Results from this study provide important and timely evidence to understand midwives’ experiences of providing care during the COVID-19 pandemic in Australia. An evidence-informed consideration of the impact of care provision during a pandemic is essential for national and international leaders as they continue to support health workforce through the challenges identified. The findings will also be useful as leaders begin the process of preparing for future pandemics or public/health crises as well as considering novel approaches to routine care. Results enable consideration of ways to be better equipped to support workforce through enhanced physical resourcing, more efficient health communication strategies, and innovations such as models of care that support both consumers and providers of healthcare into the future.
Ethical approval was granted by the Curtin University Human Research Ethics Committee HRE2020-with reciprocal approval issued through Deakin University and The University of Melbourne.
Conflict of interest
Linda Sweet, Caroline Homer and Yvonne Hauck have editorial duties with this journal.

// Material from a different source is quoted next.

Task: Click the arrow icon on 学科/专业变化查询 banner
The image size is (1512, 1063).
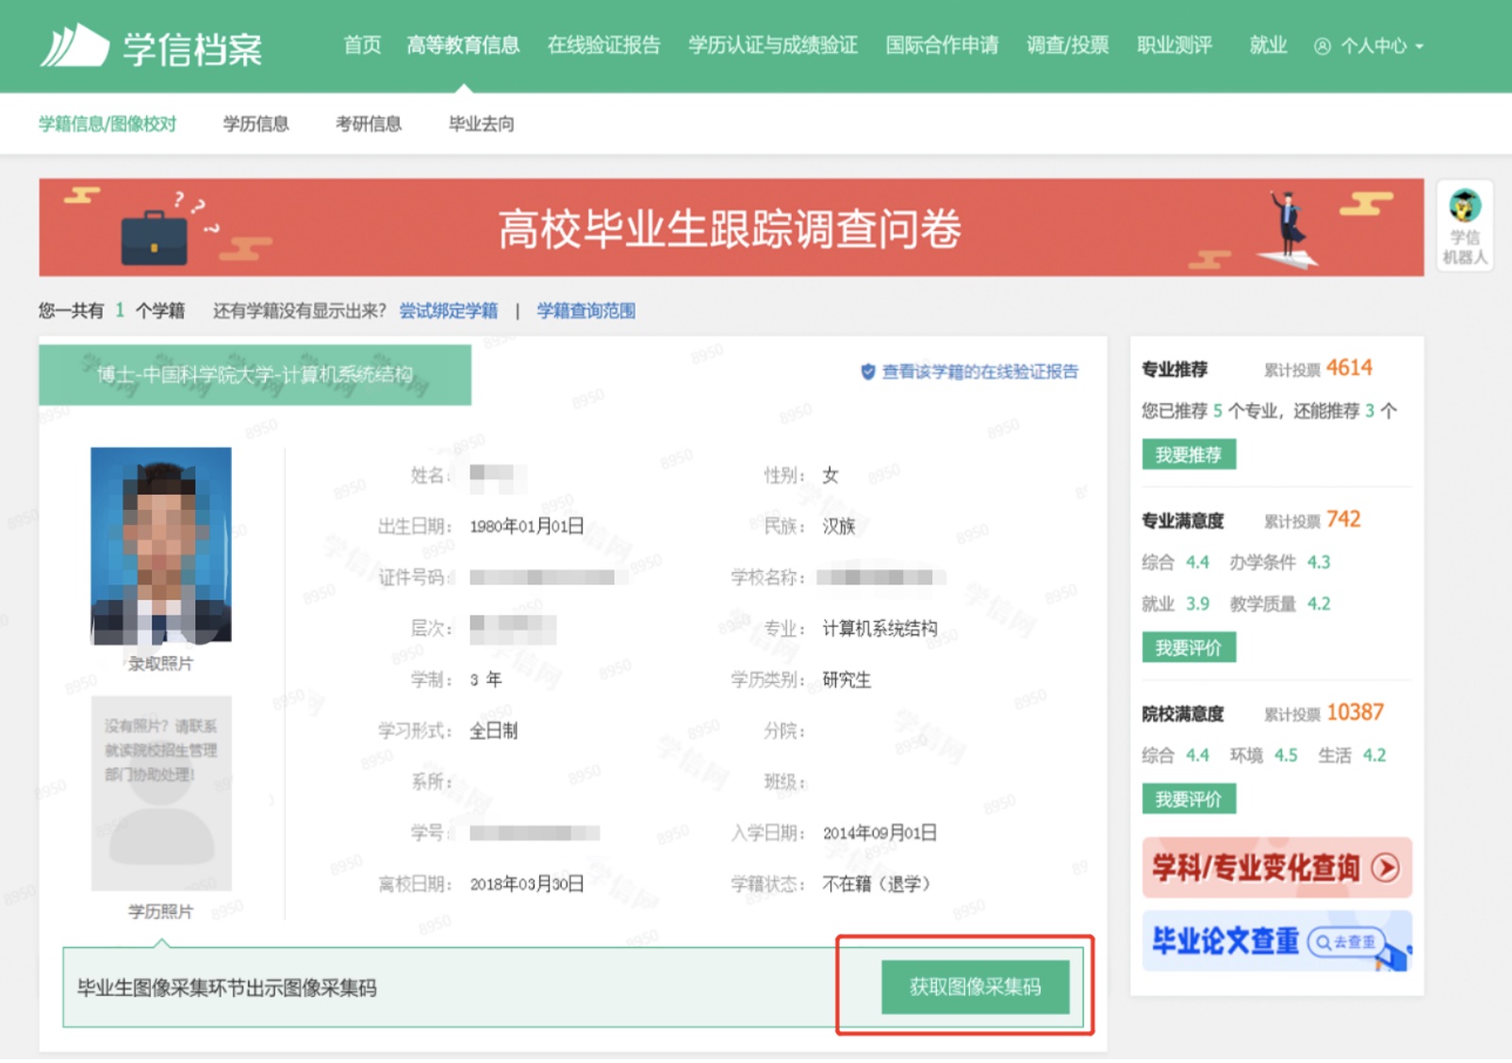Action: click(x=1385, y=867)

To reduce any real or perceived conflict of interest, none of them had a role in the peer review or ultimate acceptance of this paper. The peer review process was managed by one of the Associate Editors.
The authors would like to acknowledge the midwives who participated in this study, for their generosity in sharing their experiences of providing midwifery care during the COVID-19 pandemic in Australia. We would also like to acknowledge midwife and research assistant Jaime Thomas who assisted with the analysis of the qualitative data.